_WHAT THE EXERCISE ASKS:_ Update the items so that every instance of "Please return your answer as a coordinate pair" becomes "Please give your answer as a coordinate pair", and leave everything else unchanged.

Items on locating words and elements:
[START]
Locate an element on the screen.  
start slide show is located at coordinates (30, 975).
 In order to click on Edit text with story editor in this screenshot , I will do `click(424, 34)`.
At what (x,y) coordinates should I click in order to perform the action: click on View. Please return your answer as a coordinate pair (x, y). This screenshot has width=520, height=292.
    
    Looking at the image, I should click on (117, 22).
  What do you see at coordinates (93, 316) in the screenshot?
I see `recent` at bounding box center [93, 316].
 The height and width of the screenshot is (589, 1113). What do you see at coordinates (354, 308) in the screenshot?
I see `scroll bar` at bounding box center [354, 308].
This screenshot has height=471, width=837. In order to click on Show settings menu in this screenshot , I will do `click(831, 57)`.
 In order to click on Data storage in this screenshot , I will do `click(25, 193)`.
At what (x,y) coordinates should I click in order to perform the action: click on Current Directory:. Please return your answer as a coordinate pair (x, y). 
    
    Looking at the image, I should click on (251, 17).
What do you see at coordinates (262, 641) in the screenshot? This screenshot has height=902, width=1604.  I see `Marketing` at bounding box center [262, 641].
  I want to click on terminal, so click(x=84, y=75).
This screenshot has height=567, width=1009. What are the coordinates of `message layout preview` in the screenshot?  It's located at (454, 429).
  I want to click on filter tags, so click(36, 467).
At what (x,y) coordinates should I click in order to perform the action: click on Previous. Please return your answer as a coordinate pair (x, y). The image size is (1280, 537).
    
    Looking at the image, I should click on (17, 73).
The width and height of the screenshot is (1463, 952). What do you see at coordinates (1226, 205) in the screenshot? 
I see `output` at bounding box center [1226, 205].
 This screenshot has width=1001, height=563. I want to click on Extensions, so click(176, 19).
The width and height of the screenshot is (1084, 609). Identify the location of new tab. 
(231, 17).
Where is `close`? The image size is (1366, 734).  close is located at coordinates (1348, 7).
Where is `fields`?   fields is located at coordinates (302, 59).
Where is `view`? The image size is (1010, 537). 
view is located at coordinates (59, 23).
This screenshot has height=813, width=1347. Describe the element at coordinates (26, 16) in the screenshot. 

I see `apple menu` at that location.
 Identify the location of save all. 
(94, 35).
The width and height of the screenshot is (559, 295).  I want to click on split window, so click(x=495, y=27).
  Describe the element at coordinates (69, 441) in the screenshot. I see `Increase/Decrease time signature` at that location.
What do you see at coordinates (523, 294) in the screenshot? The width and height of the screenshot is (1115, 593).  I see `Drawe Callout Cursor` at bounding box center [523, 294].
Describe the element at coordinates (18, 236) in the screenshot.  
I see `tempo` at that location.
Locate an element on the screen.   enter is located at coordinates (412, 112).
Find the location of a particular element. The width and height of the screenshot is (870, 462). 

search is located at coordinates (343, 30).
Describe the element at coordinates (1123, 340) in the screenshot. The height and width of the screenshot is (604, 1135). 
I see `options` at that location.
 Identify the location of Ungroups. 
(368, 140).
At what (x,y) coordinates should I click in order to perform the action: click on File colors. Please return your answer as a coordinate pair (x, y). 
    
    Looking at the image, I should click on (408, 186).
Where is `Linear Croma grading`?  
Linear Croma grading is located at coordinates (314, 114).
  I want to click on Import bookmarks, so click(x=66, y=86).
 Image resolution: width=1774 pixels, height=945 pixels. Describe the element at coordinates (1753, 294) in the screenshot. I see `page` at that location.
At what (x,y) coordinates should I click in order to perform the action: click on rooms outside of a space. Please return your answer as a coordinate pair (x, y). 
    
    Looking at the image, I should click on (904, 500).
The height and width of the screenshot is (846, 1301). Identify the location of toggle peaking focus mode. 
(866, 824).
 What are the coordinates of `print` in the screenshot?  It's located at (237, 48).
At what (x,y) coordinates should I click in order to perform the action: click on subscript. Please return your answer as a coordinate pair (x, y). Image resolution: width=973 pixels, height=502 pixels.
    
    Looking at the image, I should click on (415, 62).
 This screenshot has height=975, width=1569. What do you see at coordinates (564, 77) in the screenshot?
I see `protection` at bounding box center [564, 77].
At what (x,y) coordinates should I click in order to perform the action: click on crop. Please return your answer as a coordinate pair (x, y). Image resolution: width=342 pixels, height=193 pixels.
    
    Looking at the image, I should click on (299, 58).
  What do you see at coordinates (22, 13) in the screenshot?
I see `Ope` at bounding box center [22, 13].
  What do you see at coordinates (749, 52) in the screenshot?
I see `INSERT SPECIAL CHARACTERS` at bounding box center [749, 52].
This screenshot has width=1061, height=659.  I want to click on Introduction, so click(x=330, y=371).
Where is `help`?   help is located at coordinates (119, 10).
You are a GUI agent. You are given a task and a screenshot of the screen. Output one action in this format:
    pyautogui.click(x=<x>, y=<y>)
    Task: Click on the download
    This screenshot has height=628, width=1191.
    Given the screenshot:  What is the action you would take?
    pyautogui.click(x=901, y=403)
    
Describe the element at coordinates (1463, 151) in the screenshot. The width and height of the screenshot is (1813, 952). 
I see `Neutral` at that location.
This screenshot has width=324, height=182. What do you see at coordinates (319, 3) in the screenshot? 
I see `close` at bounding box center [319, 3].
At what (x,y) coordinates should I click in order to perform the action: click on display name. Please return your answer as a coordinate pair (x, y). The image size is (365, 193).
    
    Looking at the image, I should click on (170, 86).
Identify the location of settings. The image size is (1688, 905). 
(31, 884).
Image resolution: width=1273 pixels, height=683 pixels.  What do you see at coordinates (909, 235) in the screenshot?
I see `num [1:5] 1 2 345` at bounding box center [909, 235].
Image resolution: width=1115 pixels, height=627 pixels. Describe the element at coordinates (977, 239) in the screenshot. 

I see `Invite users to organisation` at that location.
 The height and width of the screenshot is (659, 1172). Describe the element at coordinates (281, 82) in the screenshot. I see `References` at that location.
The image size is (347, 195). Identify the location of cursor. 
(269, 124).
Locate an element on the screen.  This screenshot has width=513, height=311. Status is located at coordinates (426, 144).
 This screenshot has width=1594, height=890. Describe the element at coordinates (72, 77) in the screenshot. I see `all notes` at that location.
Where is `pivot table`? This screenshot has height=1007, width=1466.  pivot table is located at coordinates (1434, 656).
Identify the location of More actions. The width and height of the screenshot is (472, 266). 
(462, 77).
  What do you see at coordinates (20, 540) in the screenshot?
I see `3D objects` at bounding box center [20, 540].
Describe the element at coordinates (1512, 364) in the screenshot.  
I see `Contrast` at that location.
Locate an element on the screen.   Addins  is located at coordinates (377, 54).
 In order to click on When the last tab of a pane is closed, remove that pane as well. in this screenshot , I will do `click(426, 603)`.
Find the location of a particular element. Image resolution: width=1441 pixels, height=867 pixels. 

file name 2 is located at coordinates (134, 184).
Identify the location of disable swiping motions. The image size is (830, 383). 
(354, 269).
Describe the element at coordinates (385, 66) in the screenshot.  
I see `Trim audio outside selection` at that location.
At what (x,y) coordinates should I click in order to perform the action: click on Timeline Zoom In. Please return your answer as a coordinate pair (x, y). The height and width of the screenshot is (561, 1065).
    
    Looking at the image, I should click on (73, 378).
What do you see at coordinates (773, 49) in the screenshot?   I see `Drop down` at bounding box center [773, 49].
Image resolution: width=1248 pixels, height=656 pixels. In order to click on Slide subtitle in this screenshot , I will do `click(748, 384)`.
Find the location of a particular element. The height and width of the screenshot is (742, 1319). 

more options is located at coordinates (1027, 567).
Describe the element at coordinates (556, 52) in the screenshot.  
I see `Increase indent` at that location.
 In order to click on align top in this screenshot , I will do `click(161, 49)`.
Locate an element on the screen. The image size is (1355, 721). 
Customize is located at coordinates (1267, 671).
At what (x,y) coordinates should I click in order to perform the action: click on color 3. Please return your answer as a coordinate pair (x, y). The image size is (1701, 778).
[END]
_OUTPUT:_
Locate an element on the screen.  
start slide show is located at coordinates (30, 975).
 In order to click on Edit text with story editor in this screenshot , I will do `click(424, 34)`.
At what (x,y) coordinates should I click in order to perform the action: click on View. Please give your answer as a coordinate pair (x, y). This screenshot has width=520, height=292.
    
    Looking at the image, I should click on (117, 22).
  What do you see at coordinates (93, 316) in the screenshot?
I see `recent` at bounding box center [93, 316].
 The height and width of the screenshot is (589, 1113). What do you see at coordinates (354, 308) in the screenshot?
I see `scroll bar` at bounding box center [354, 308].
This screenshot has height=471, width=837. In order to click on Show settings menu in this screenshot , I will do `click(831, 57)`.
 In order to click on Data storage in this screenshot , I will do `click(25, 193)`.
At what (x,y) coordinates should I click in order to perform the action: click on Current Directory:. Please give your answer as a coordinate pair (x, y). 
    
    Looking at the image, I should click on (251, 17).
What do you see at coordinates (262, 641) in the screenshot? This screenshot has height=902, width=1604.  I see `Marketing` at bounding box center [262, 641].
  I want to click on terminal, so click(x=84, y=75).
This screenshot has height=567, width=1009. What are the coordinates of `message layout preview` in the screenshot?  It's located at (454, 429).
  I want to click on filter tags, so click(36, 467).
At what (x,y) coordinates should I click in order to perform the action: click on Previous. Please give your answer as a coordinate pair (x, y). The image size is (1280, 537).
    
    Looking at the image, I should click on (17, 73).
The width and height of the screenshot is (1463, 952). What do you see at coordinates (1226, 205) in the screenshot? 
I see `output` at bounding box center [1226, 205].
 This screenshot has width=1001, height=563. I want to click on Extensions, so click(176, 19).
The width and height of the screenshot is (1084, 609). Identify the location of new tab. 
(231, 17).
Where is `close`? The image size is (1366, 734).  close is located at coordinates (1348, 7).
Where is `fields`?   fields is located at coordinates (302, 59).
Where is `view`? The image size is (1010, 537). 
view is located at coordinates (59, 23).
This screenshot has height=813, width=1347. Describe the element at coordinates (26, 16) in the screenshot. 

I see `apple menu` at that location.
 Identify the location of save all. 
(94, 35).
The width and height of the screenshot is (559, 295).  I want to click on split window, so click(x=495, y=27).
  Describe the element at coordinates (69, 441) in the screenshot. I see `Increase/Decrease time signature` at that location.
What do you see at coordinates (523, 294) in the screenshot? The width and height of the screenshot is (1115, 593).  I see `Drawe Callout Cursor` at bounding box center [523, 294].
Describe the element at coordinates (18, 236) in the screenshot.  
I see `tempo` at that location.
Locate an element on the screen.   enter is located at coordinates (412, 112).
Find the location of a particular element. The width and height of the screenshot is (870, 462). 

search is located at coordinates (343, 30).
Describe the element at coordinates (1123, 340) in the screenshot. The height and width of the screenshot is (604, 1135). 
I see `options` at that location.
 Identify the location of Ungroups. 
(368, 140).
At what (x,y) coordinates should I click in order to perform the action: click on File colors. Please give your answer as a coordinate pair (x, y). 
    
    Looking at the image, I should click on (408, 186).
Where is `Linear Croma grading`?  
Linear Croma grading is located at coordinates (314, 114).
  I want to click on Import bookmarks, so click(x=66, y=86).
 Image resolution: width=1774 pixels, height=945 pixels. Describe the element at coordinates (1753, 294) in the screenshot. I see `page` at that location.
At what (x,y) coordinates should I click in order to perform the action: click on rooms outside of a space. Please give your answer as a coordinate pair (x, y). 
    
    Looking at the image, I should click on (904, 500).
The height and width of the screenshot is (846, 1301). Identify the location of toggle peaking focus mode. 
(866, 824).
 What are the coordinates of `print` in the screenshot?  It's located at (237, 48).
At what (x,y) coordinates should I click in order to perform the action: click on subscript. Please give your answer as a coordinate pair (x, y). Image resolution: width=973 pixels, height=502 pixels.
    
    Looking at the image, I should click on (415, 62).
 This screenshot has height=975, width=1569. What do you see at coordinates (564, 77) in the screenshot?
I see `protection` at bounding box center [564, 77].
At what (x,y) coordinates should I click in order to perform the action: click on crop. Please give your answer as a coordinate pair (x, y). Image resolution: width=342 pixels, height=193 pixels.
    
    Looking at the image, I should click on (299, 58).
  What do you see at coordinates (22, 13) in the screenshot?
I see `Ope` at bounding box center [22, 13].
  What do you see at coordinates (749, 52) in the screenshot?
I see `INSERT SPECIAL CHARACTERS` at bounding box center [749, 52].
This screenshot has width=1061, height=659.  I want to click on Introduction, so click(x=330, y=371).
Where is `help`?   help is located at coordinates (119, 10).
You are a GUI agent. You are given a task and a screenshot of the screen. Output one action in this format:
    pyautogui.click(x=<x>, y=<y>)
    Task: Click on the download
    This screenshot has height=628, width=1191.
    Given the screenshot:  What is the action you would take?
    pyautogui.click(x=901, y=403)
    
Describe the element at coordinates (1463, 151) in the screenshot. The width and height of the screenshot is (1813, 952). 
I see `Neutral` at that location.
This screenshot has width=324, height=182. What do you see at coordinates (319, 3) in the screenshot? 
I see `close` at bounding box center [319, 3].
At what (x,y) coordinates should I click in order to perform the action: click on display name. Please give your answer as a coordinate pair (x, y). The image size is (365, 193).
    
    Looking at the image, I should click on (170, 86).
Identify the location of settings. The image size is (1688, 905). 
(31, 884).
Image resolution: width=1273 pixels, height=683 pixels.  What do you see at coordinates (909, 235) in the screenshot?
I see `num [1:5] 1 2 345` at bounding box center [909, 235].
Image resolution: width=1115 pixels, height=627 pixels. Describe the element at coordinates (977, 239) in the screenshot. 

I see `Invite users to organisation` at that location.
 The height and width of the screenshot is (659, 1172). Describe the element at coordinates (281, 82) in the screenshot. I see `References` at that location.
The image size is (347, 195). Identify the location of cursor. 
(269, 124).
Locate an element on the screen.  This screenshot has width=513, height=311. Status is located at coordinates (426, 144).
 This screenshot has width=1594, height=890. Describe the element at coordinates (72, 77) in the screenshot. I see `all notes` at that location.
Where is `pivot table`? This screenshot has height=1007, width=1466.  pivot table is located at coordinates (1434, 656).
Identify the location of More actions. The width and height of the screenshot is (472, 266). 
(462, 77).
  What do you see at coordinates (20, 540) in the screenshot?
I see `3D objects` at bounding box center [20, 540].
Describe the element at coordinates (1512, 364) in the screenshot.  
I see `Contrast` at that location.
Locate an element on the screen.   Addins  is located at coordinates (377, 54).
 In order to click on When the last tab of a pane is closed, remove that pane as well. in this screenshot , I will do `click(426, 603)`.
Find the location of a particular element. Image resolution: width=1441 pixels, height=867 pixels. 

file name 2 is located at coordinates (134, 184).
Identify the location of disable swiping motions. The image size is (830, 383). 
(354, 269).
Describe the element at coordinates (385, 66) in the screenshot.  
I see `Trim audio outside selection` at that location.
At what (x,y) coordinates should I click in order to perform the action: click on Timeline Zoom In. Please give your answer as a coordinate pair (x, y). The height and width of the screenshot is (561, 1065).
    
    Looking at the image, I should click on (73, 378).
What do you see at coordinates (773, 49) in the screenshot?   I see `Drop down` at bounding box center [773, 49].
Image resolution: width=1248 pixels, height=656 pixels. In order to click on Slide subtitle in this screenshot , I will do `click(748, 384)`.
Find the location of a particular element. The height and width of the screenshot is (742, 1319). 

more options is located at coordinates (1027, 567).
Describe the element at coordinates (556, 52) in the screenshot.  
I see `Increase indent` at that location.
 In order to click on align top in this screenshot , I will do `click(161, 49)`.
Locate an element on the screen. The image size is (1355, 721). 
Customize is located at coordinates (1267, 671).
At what (x,y) coordinates should I click in order to perform the action: click on color 3. Please give your answer as a coordinate pair (x, y). The image size is (1701, 778).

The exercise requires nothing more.